• Assignment
Copy out the data word for word, without any of its pictures.

• Data to examine
---------------

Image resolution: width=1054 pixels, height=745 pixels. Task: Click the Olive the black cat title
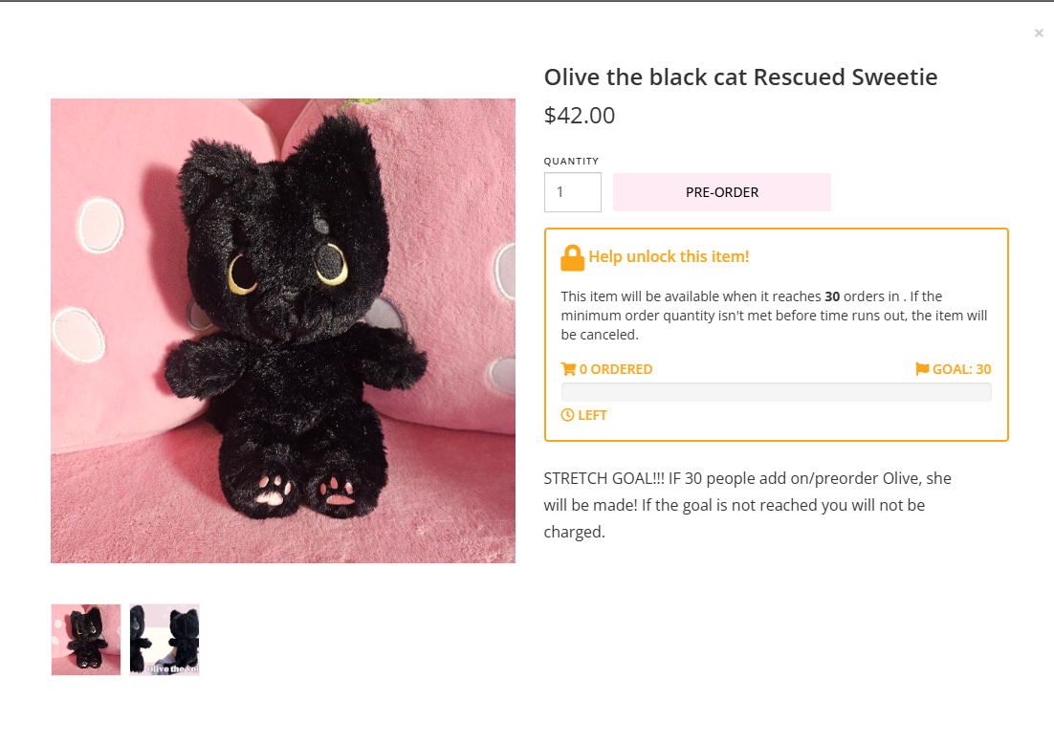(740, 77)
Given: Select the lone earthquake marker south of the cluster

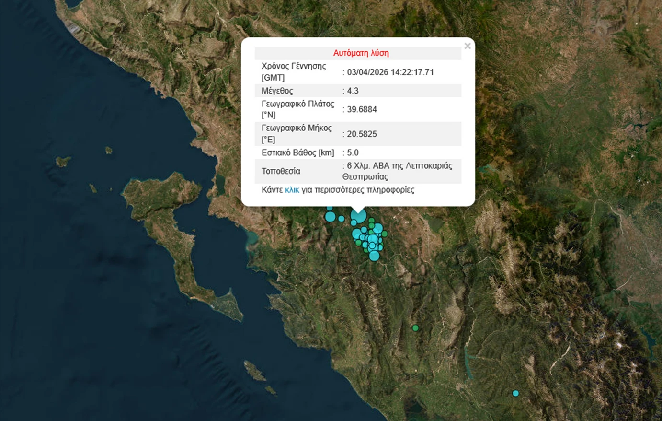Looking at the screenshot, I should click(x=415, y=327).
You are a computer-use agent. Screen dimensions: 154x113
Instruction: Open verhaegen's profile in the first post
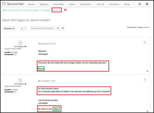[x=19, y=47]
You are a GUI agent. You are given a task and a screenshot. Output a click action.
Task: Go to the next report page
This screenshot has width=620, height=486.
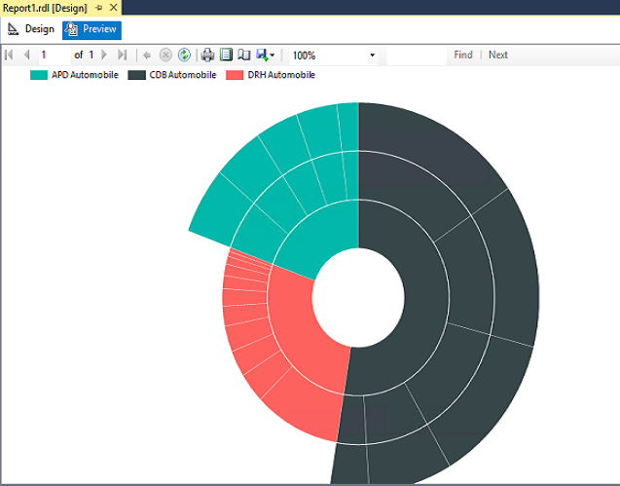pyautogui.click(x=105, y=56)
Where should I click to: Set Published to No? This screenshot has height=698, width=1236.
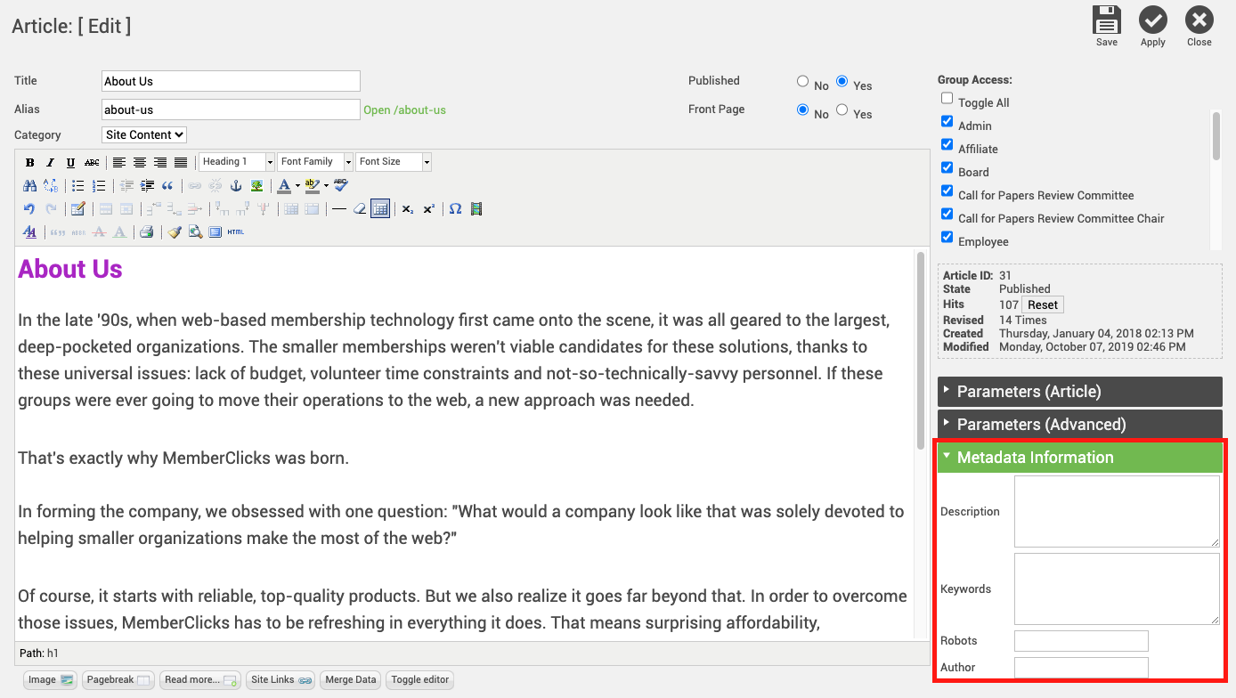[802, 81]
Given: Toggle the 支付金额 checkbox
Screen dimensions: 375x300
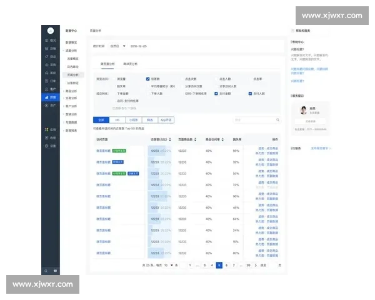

---------------

• Completed exercise
Image resolution: width=1054 pixels, height=745 pixels. Task: Click the Olive the black cat title
(740, 77)
Given: Select the lone earthquake marker south of the cluster

Looking at the screenshot, I should click(x=415, y=327).
You are a computer-use agent. Screen dimensions: 154x113
Instruction: Open verhaegen's profile in the first post
[x=19, y=47]
You are a GUI agent. You are given a task and a screenshot. Output a click action.
Task: Go to the next report page
This screenshot has width=620, height=486.
pyautogui.click(x=105, y=56)
Where should I click to: Set Published to No? This screenshot has height=698, width=1236.
[802, 81]
Given: Toggle the 支付金额 checkbox
Screen dimensions: 375x300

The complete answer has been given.